The current list of exemptions from this annual 1% tax is also far from adequate given the aim and scope of the legislation as it was originally announced, and changes are widely expected. For example, trusts (whether domestic or foreign) with at least one beneficiary who is neither a Canadian citizen or permanent resident are required to file a UHT return and can be subject to UHT with respect to each residential property.
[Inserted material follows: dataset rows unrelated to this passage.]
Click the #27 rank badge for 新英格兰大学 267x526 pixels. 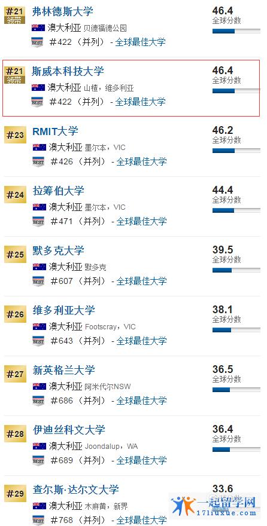click(15, 374)
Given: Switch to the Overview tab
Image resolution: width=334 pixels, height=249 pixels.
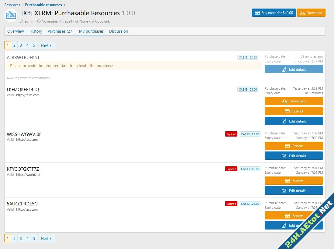Looking at the screenshot, I should click(15, 31).
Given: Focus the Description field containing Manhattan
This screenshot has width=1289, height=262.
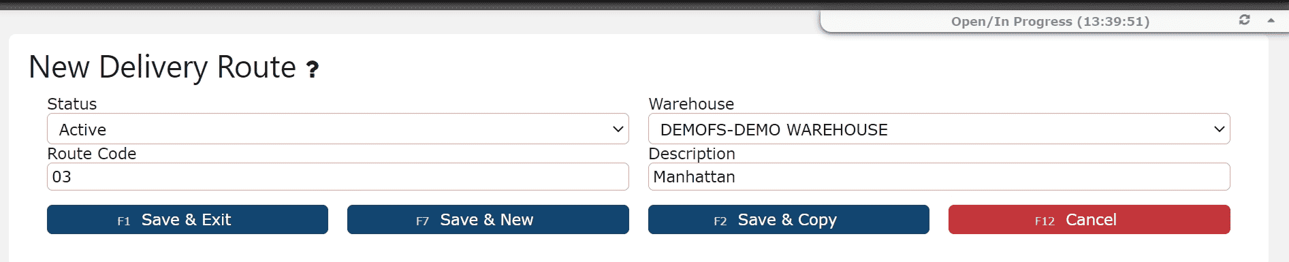Looking at the screenshot, I should pyautogui.click(x=939, y=177).
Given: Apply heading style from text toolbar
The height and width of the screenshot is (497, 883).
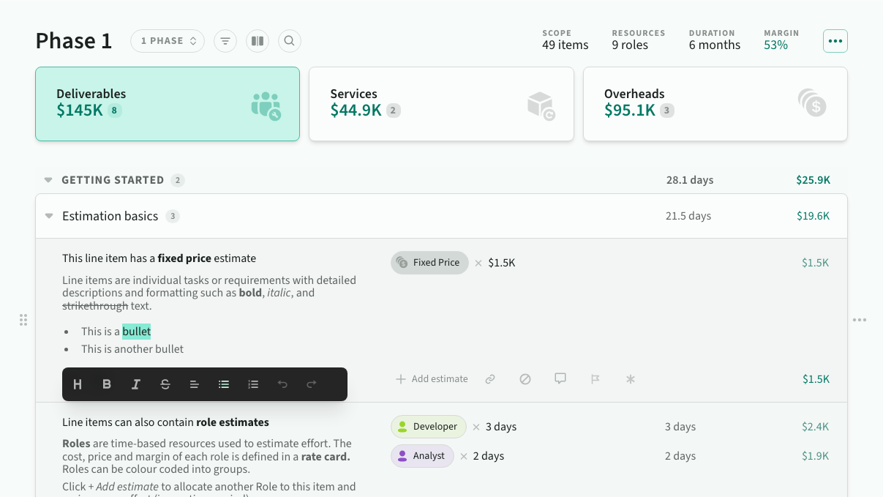Looking at the screenshot, I should (x=78, y=384).
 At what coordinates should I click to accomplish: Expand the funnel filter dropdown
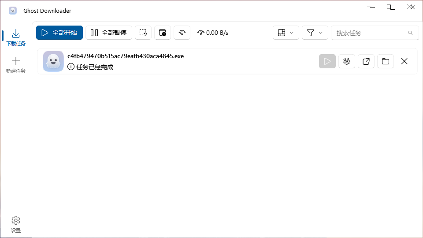[315, 33]
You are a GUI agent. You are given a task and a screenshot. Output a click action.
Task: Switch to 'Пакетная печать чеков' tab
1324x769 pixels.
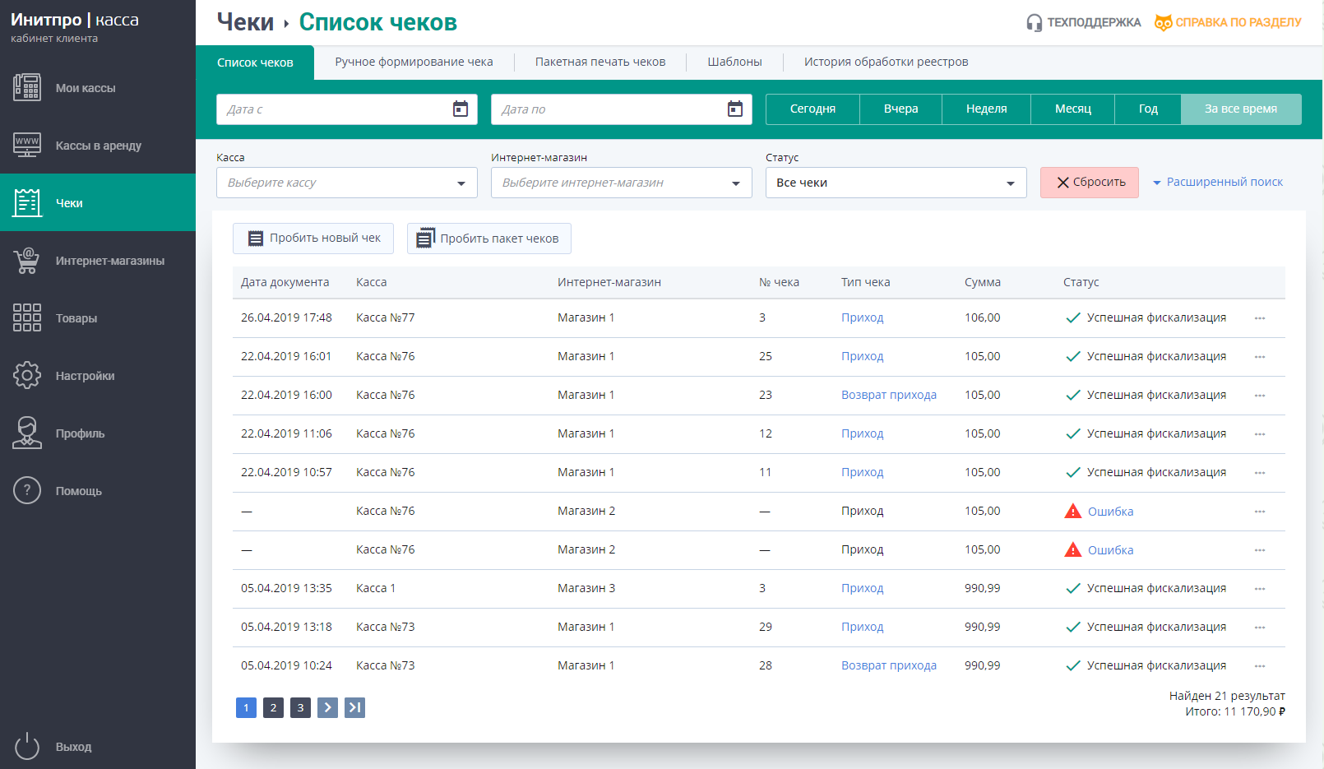pyautogui.click(x=600, y=62)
If the property is used by a person who does not deal at arm’s length with the owner, one of the available exemptions requires having a lease in place providing for ‘fair rent’. ‘Fair rent’ is defined as 5% of the ‘value’. Doing so, of course, could have income tax implications if the rent is paid to a non-resident.
Despite the many uncertainties as to its scope, taxpayers are required to rely on the many UHT guidance notices by the CRA to help taxpayers navigate through the long list of problems associated with the UHT. To add to the pressure on Canada to amend this legislation, on 25 May 2023, a bipartisan group of members of the U.S. Congress went as far as to ask U.S. Secretary of State Antony Blinken to work with the Government of Canada to exempt Americans from the UHT, arguing that the current list of exemptions does not apply to many American owners, and that the rules for the listed exemptions are simply ‘unclear’. According to their request, the UHT is ‘unfairly impacting Americans who own property in Canada and putting the strong bond between our countries in jeopardy’. It is not clear how excluding owners based on their nationality can be achieved if the intention remains about limiting speculation, but it is clear that the scope of the legislation should be reconsidered, and that the list of exemptions should be revamped.
In any event, wealth planners and trustees should review the manner in which Canadian real estate is held, and whether an exemption can be found. They should carefully take into account the requisite disclosure that comes with the obligation to file a UHT tax return. This is particularly relevant to foreign trustees of trusts holding residential properties in Canada (whether or not they have beneficiaries who are neither citizens or permanents resident of Canada).
Over the last decade, Canadian tax and private client practitioners have noticed a clear increase in the number of cross-border inquiries by the tax authorities. As a result, wealth planners and foreign trustees should be prepared to comply with legitimate and valid reporting requirements and queries arising out of Canada – not always an easy task given the state of legislation such as the new UHT legislation, let alone trustees having had to navigate through convoluted and complex rules such as the deeming provisions of section 94 of the Income Tax Act (Canada) (deeming otherwise non-resident trusts as tax residents of Canada). For foreign trusts with any nexus to Canada the best advice continues to be to monitor each case and make sure that any exposure to Canadian tax or reporting is carefully considered from all possible angles.